In this “immersive, intergalactic spy-fi,” two rogue agents go after a top-secret super weapon — “A Cold War thriller with wormholes” (John August, screenwriter of Titan A.E. and Big Fish).

The galaxy is mired in a cold war between the Illyrican Empire and the Commonwealth. Thrust between this struggle are Simon Kovalic, the Commonwealth’s preeminent spy, and Kyle Rankin, a lowly janitor happily scrubbing toilets on Sabaea, a remote and isolated planet. However, nothing is as it seems.

Kyle Rankin’s real name is Eli Brody, and he fled his home world of Caledonia years ago. Kovalic knows a top-secret Illyrican superweapon project is hiding in Caledonia. He also knows that the past Brody so desperately abandoned can grant him access to people and places that are impenetrable even for him.

Now Brody and Kovalic are on a mission fraught with dangerous unknowns, guaranteed to tip the scales of galactic peace.
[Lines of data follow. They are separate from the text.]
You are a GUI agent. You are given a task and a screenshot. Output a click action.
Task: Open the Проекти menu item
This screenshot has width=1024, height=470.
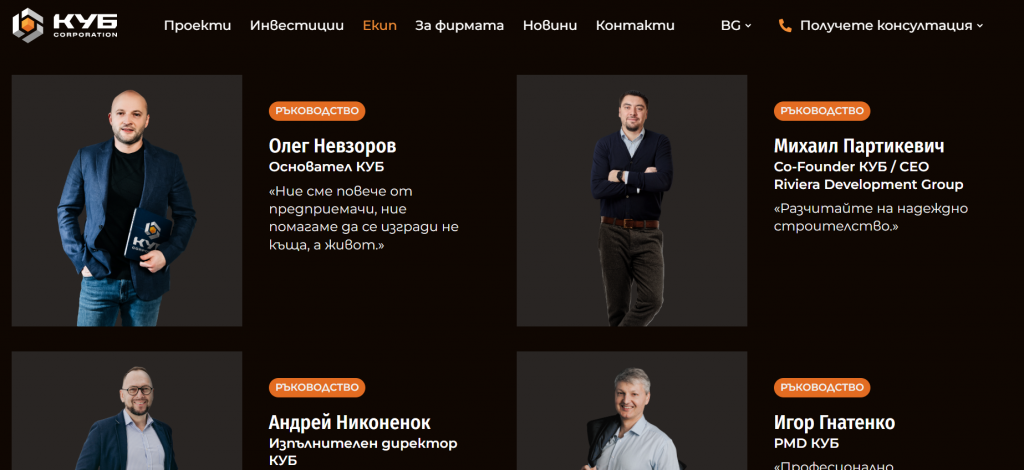tap(197, 26)
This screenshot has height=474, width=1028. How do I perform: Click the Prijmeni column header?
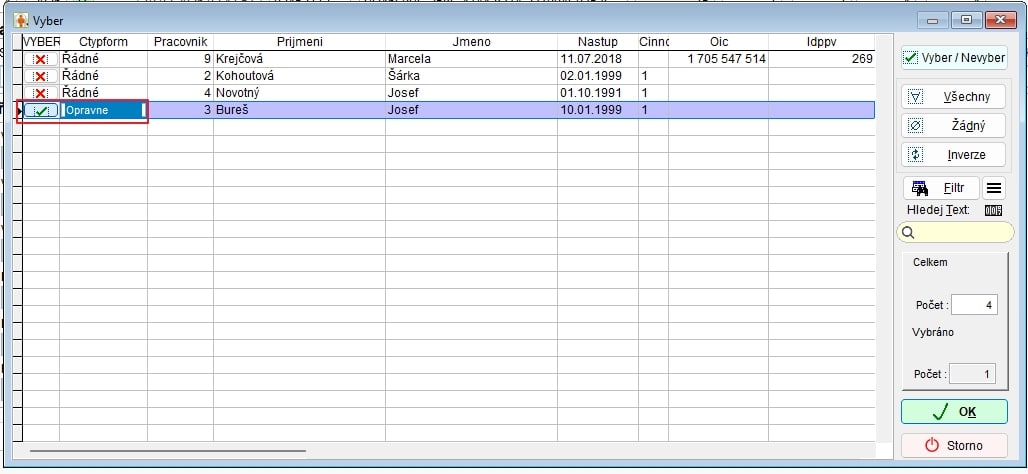299,42
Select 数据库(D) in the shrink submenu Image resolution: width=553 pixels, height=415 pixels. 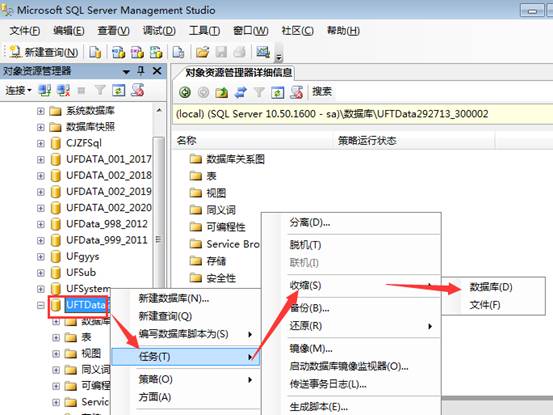(x=491, y=287)
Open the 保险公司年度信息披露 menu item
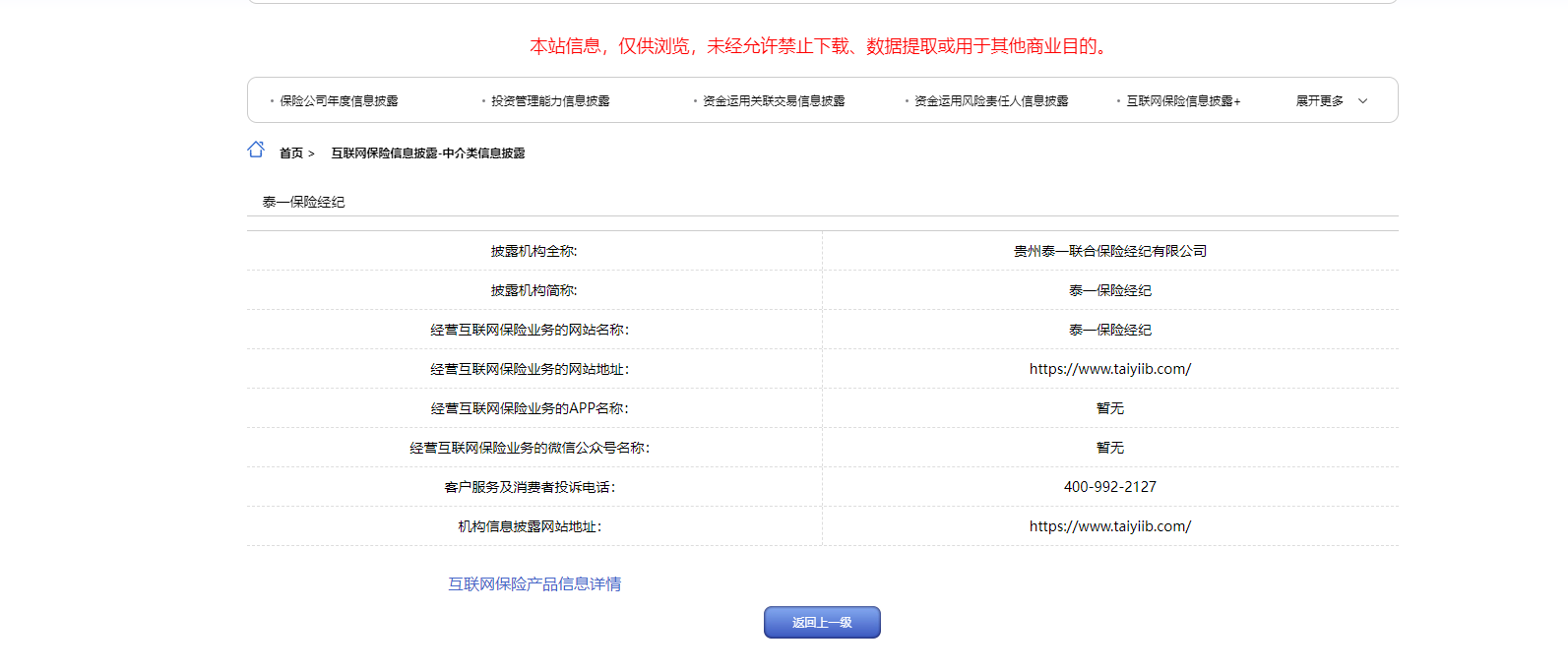Viewport: 1568px width, 672px height. 339,101
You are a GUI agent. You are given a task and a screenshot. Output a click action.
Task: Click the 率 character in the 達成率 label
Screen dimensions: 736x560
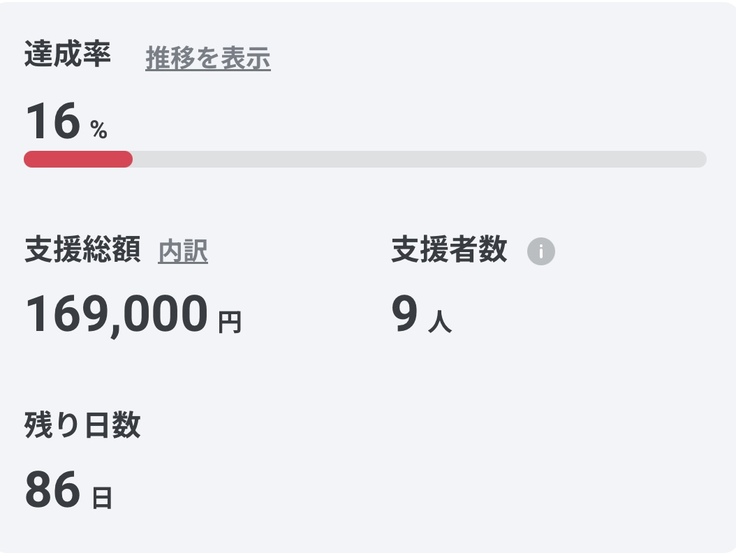click(x=96, y=56)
Sounds like a desperate plan, sure, but what gambit isn’t?

The Caledonian Gambit is a throwback to the classic sci-fi adventures of spies and off-world politics — “a wisecracking caper that nevertheless doesn’t skimp on the details and human cost of interstellar war, like John Le Carré meets The Stainless Steel Rat.” (Antony Johnston, author of Atomic Blonde and The Coldest Winter).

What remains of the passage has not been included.